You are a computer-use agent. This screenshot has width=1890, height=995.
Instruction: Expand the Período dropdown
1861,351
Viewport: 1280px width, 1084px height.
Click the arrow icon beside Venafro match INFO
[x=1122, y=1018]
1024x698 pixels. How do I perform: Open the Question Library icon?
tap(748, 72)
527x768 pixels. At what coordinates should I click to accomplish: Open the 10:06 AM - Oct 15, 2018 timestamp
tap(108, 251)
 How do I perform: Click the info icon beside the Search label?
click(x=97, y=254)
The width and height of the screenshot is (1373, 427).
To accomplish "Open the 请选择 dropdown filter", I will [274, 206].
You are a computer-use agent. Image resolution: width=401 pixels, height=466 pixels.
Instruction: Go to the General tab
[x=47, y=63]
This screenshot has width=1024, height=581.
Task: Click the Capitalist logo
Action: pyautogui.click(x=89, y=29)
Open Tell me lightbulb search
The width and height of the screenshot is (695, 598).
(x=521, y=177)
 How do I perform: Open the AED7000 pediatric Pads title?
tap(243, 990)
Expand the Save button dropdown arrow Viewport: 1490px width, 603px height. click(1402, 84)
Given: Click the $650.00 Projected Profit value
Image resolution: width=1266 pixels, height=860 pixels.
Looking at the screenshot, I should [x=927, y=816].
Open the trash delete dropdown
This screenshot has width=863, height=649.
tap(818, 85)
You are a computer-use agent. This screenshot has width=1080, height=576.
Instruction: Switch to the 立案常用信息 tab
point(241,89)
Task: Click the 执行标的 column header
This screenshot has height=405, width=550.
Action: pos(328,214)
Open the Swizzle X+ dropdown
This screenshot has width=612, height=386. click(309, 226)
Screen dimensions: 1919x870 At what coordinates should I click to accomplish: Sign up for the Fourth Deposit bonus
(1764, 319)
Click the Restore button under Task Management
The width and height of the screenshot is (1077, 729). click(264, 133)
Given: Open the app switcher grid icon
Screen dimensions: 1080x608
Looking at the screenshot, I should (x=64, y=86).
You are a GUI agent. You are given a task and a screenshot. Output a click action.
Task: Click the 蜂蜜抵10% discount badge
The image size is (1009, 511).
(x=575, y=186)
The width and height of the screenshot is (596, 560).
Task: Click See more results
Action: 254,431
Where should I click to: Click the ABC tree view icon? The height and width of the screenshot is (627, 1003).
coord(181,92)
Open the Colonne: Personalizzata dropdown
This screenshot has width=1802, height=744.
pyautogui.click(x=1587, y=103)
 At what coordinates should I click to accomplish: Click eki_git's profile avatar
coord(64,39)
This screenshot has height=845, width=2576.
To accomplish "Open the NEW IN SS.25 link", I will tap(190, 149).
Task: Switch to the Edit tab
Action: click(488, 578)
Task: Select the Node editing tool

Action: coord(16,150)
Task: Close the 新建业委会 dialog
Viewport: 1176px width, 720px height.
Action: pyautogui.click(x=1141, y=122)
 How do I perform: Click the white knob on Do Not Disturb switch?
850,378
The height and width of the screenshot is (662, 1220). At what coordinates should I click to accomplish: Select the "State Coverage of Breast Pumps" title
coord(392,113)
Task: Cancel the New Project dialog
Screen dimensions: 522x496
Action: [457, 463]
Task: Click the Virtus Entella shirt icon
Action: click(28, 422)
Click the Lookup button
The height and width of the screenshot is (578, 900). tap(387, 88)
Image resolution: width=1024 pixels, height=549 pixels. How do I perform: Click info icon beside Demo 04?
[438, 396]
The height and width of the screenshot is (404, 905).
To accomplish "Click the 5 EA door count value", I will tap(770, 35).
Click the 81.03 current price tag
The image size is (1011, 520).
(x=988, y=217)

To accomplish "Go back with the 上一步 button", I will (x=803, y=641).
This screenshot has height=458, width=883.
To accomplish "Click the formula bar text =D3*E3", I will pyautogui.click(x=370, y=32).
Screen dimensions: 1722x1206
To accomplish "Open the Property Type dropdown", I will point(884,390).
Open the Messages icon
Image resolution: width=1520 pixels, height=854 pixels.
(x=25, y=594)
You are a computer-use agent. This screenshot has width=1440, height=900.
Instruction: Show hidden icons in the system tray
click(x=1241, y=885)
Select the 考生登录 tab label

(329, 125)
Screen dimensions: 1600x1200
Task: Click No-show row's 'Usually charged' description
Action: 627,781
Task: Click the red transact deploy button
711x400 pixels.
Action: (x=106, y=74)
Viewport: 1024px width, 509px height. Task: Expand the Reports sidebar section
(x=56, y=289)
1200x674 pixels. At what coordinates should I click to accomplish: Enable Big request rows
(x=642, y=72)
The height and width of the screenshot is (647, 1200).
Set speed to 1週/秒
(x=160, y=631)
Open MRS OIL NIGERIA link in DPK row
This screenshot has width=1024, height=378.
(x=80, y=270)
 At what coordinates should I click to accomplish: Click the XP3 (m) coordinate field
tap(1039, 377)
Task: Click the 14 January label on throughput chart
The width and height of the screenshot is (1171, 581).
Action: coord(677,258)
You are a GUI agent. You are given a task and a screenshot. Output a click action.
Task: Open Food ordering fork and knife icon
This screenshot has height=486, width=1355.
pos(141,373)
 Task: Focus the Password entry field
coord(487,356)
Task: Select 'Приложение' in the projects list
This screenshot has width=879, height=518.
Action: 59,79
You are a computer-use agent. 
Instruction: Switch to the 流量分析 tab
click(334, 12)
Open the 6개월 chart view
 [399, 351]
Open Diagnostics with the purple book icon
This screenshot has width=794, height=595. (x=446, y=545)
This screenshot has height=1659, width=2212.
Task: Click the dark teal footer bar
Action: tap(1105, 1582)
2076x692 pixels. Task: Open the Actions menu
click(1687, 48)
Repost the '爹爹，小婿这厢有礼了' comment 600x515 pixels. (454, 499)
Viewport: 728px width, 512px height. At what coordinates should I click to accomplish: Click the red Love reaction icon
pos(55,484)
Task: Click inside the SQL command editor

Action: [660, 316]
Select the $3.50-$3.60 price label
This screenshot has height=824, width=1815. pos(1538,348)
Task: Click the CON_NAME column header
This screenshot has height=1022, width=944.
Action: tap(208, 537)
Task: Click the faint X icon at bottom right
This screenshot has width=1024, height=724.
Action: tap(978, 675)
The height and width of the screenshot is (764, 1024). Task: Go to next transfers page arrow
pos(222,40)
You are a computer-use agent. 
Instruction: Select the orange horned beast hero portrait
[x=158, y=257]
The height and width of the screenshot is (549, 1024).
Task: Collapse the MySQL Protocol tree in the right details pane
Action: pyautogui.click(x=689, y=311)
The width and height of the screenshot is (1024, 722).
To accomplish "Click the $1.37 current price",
============
Task to carry out: Only lines containing "header" belong in the answer; copy every such line from the records.

Solution:
Task: Click the 执行标的 column header
Task: Click the CON_NAME column header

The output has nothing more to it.